One of Southeast Asia's biggest motor shows has opened in Thailand. The domestic auto market has been struggling under the economic downturn, and has not yet shown clear signs of recovery.

Car sales this year surpassed 621,000 by the end of October, down over 13 percent from the same period last year. The figure peaked in 2012, when the government of Yingluck Shinawatra waived taxes for first-time car buyers.

Since that policy ended, sales have dropped by nearly half. Despite the harsh conditions, there's room for growth in the Thai auto industry, as seen by the Thailand International Motor Expo, which kicked off on Wednesday. 33 automakers from 11 countries are taking part. The organizer expects 1.5 million visitors during the two-week event.

Many companies are displaying what is the top-selling kind of vehicle in Thailand, the pickup truck. Pickups are popular for agriculture, as they can carry workers, crops and tools of the trade. They account for over half the vehicles produced in the country.

The US automaker Ford introduced 2 brand-new models, the Everest and the Ranger. Both are large, and suitable for driving in rural areas, where roads are not well-maintained. Managing Director, Ford Sales & Service Yukontorn Wisadkosin says "we're marketing in 30 rural areas across Thailand. That allows us to hear back from our customers about our vehicles...especially pickup trucks."

Falling demand is being felt by many companies at the event. But premium automaker BMW is welcoming many visitors to its booth, as it targets Thailand's growing numbers of newly-rich. BMW Thailand President Matthias Pfalz says "Our target group is mainly wealthy Thai people who do not depend that much on the short term economic cycles."

But alternatives are needed by Japanese automakers, which dominate the Thai market, accounting for over 90 percent. Japanese company Nissan is using the expo to spotlight its colorful pickup model called Navara. It is one of what the company calls "global cars," which are made in Thailand and often exported to emerging markets. Nissan Motor Thailand President Kazutaka Nambu says "Exports are increasing because demand is falling in Thailand, as it grows in other countries."

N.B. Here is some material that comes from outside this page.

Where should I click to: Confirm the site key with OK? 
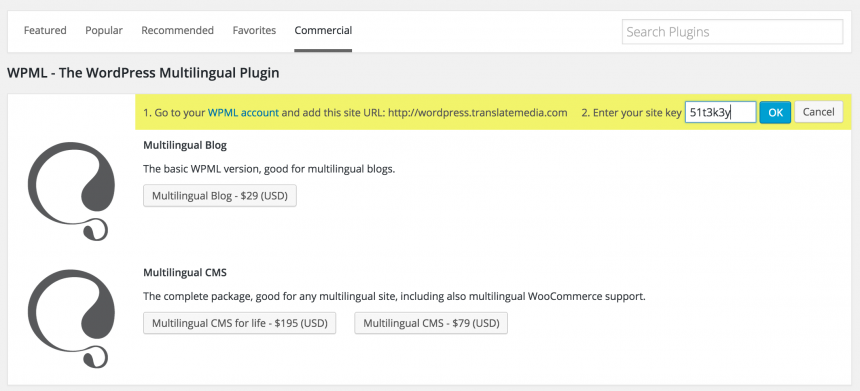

Mitsubishi Motors marked its 4 millionth vehicle produced in Thailand last month and expects Thailand's role as an export base will only become more important. Mitsubishi Motors President and COO Tetsuro Aikawa says "I believe the factory in Thailand will lead to further production and sales in the ASEAN area."

The Leaders of the Thai auto industry are welcoming the move from mere production base to "export-hub", as it still helps the Thai economy. Kovit Wongkolkitsilp, the Chairman of Federation of Thai Industries Auto Parts Industry Club says "exports are the best way to go for the Thai industry. Thailand has been exporting cars for many years, but it is only in the last 2 to 3 years that exports have outnumbered domestic sales. We should continue in the direction, as it helps the Thai economy grow."

As production for export increases and premium automakers find a niche, Thailand's auto industry continues to evolve.